Theoretically there are several ways to do this. Here are the two most common I have heard of.
Disclaimer: This is mostly theoretical knowledge! I haven't really done a lot of networking game development. I could, and probably am, be completely wrong on how this works.
The easiest setup is to have a camera for first person and a camera for third person. The first person camera is close to the model, while the third person camera is farther away. Then you would just need to change the FOV on the first person camera so it looks correct.
However, this method could get complicated from a perspective point of view and isn't very common in most games for a variety of reasons. The primary reason I've heard for not using this method is because it is very hard to get the first person view looking right without special tricks (which unfortunately, I do not know).
One huge plus for this method is it is easy to sync everything across the network so the visuals are correct for every player, since there is only a single model to send data.
The most common way to do this is to have two different scenes. In first person, the player only sees the first person scene, generally only pair of arms. There is a neat picture I saw of the Unity FPS sample that kinda showed how this works, but unfortunately I couldn't find the image.
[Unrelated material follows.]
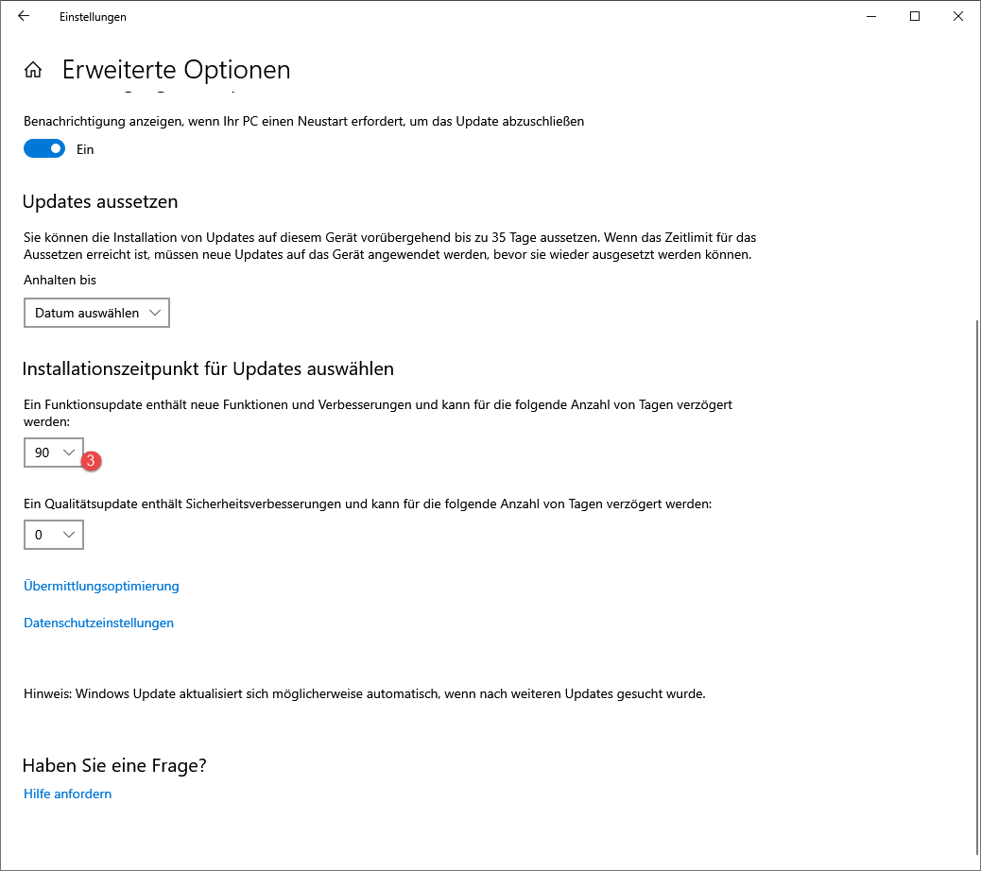Click the vertical scrollbar thumb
This way gives a greater control of the visuals for the first person view and because the first person and third person views are separate, it is easier to get the camera rendering things with the correct perspective.
The hard part with this method is syncing the third person character model with the first person one. Things like rotating to look in the correct direction, for example, can be a tad more challenging.
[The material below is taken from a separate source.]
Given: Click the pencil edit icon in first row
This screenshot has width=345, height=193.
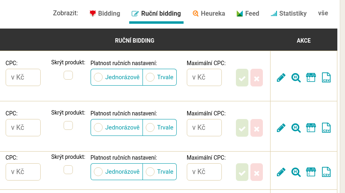Looking at the screenshot, I should [x=281, y=77].
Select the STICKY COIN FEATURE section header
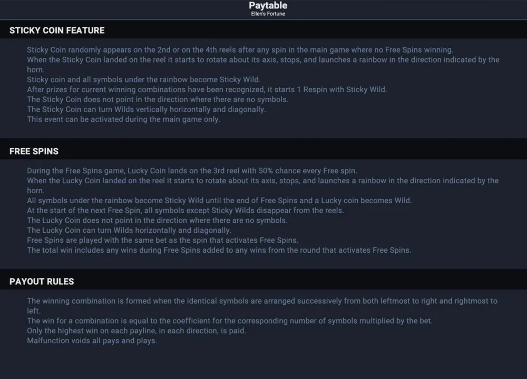This screenshot has height=379, width=527. pos(57,30)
Despite the limitations, this method is the most popular for many games because of the ability to use better visuals and animations in first person. Another bonus is that so long as your third person model is in sync with the first person model, you can reuse that data for syncing the player across the network.
Those are the two most common ways I've seen it done. Both have their pros and cons, technical limitations, and development quirks.
I would go with whatever method works best for you, as ultimately you'll have to write the code to drive it. One way to find what works best for you is to prototype if you have the time.
The two methods I listed above are commonly used, but there are other ways to go about it that, depending on the project, might be a better fit. Hopefully this helps :smile: